Yoga isn’t a competition or something we master and then stop. It’s a practice. So is grief: effort and ease.
And yet, it’s easy to fall off our yoga practice, a day at a time. As excuses go, “my boyfriend died” is a pretty good one.
Days stacked up when I couldn’t get myself to leave the house. I wanted to do what I was told not to: isolate. Socializing seemed an insult to my soul. Friends worried and wanted to help.
But it wasn’t groceries; they couldn’t carry the load for me.
Finally, one Thursday, I used yoga as an excuse to reach out. I texted two girlfriends saying I’d go to yoga if they’d pick me up. Their answers had exclamation points. Then, it started to rain. I made a cup of tea and relaxed on the couch with a dozen reasons to back out.
I wondered if there’s such a thing as grief yoga. I googled it—it is a thing.

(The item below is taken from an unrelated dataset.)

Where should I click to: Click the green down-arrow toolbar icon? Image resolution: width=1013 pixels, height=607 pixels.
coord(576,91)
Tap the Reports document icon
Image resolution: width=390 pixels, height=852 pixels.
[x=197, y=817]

Paul Denniston, creator of Grief Yoga, writes, “The class focuses on healing a broken heart to bring us back to love instead of suffering. Something healing happens in a compassionate yoga session focused on embracing the feelings of grief. The postures, movements and breathing techniques allow students to befriend their body and relationship with loss. The graceful yet powerful movement helps them access their submerged feelings. We can embrace our grief, or it can swallow us up.”
Many people don’t realize how all-encompassing the pain of loss can feel, and how it can affect us physically as well as mentally and emotionally. Denniston created Grief Yoga “because our bodies remember the pain.”
Learning about yoga’s softening potential, I felt hope. I got off the couch.
Although the classes I attended weren’t labelled “Grief Yoga,” I showed up with the intention of yoga helping me through my grief process.
Yoga’s simple, but rarely easy. Grief’s wretched, but not a death sentence.
Grief, writing, and yoga can serve as sisters carrying us through hard times.
People I love will die, especially if I live to be 100, which is my intention. So, this isn’t the first and it won’t be the last time I’ll grapple with grief. As we know, grief and heartbreak are part of experiencing loss, not just with a loss of life, but the many losses that are a part of living. It doesn’t matter if it’s the loss of a job, relationship, parent, pet, spouse, or even a house. Loss hurts.
We all grieve something. To compare our grief is as helpful (or not) as comparing ourselves to other yogis.
Grief can be brutal, and sometimes a b*tch of a coach, but she carries wisdom and heart. Grief softens us, and we strengthen with each yoga practice.
We practice being present. Sometimes I’m overwhelmed by a song or a movement. Yoga opens me up—even to tears—right there, in class, on the mat.
Still, yoga offers strength, safety, connectedness, and authenticity as we make our way through life’s hard moments which are impossible to plan for.
Shortly before my boyfriend passed, I told him I was considering going on a yoga teacher training retreat in Belize. He said, “Yeah, Ice, go!”
Three months after his death, I went—craving retreat. Unfortunately, my grief followed me. Spilling my tears into the turquoise water, I realized there’s no running away. On or off the mat, if we don’t own our pain, it owns us.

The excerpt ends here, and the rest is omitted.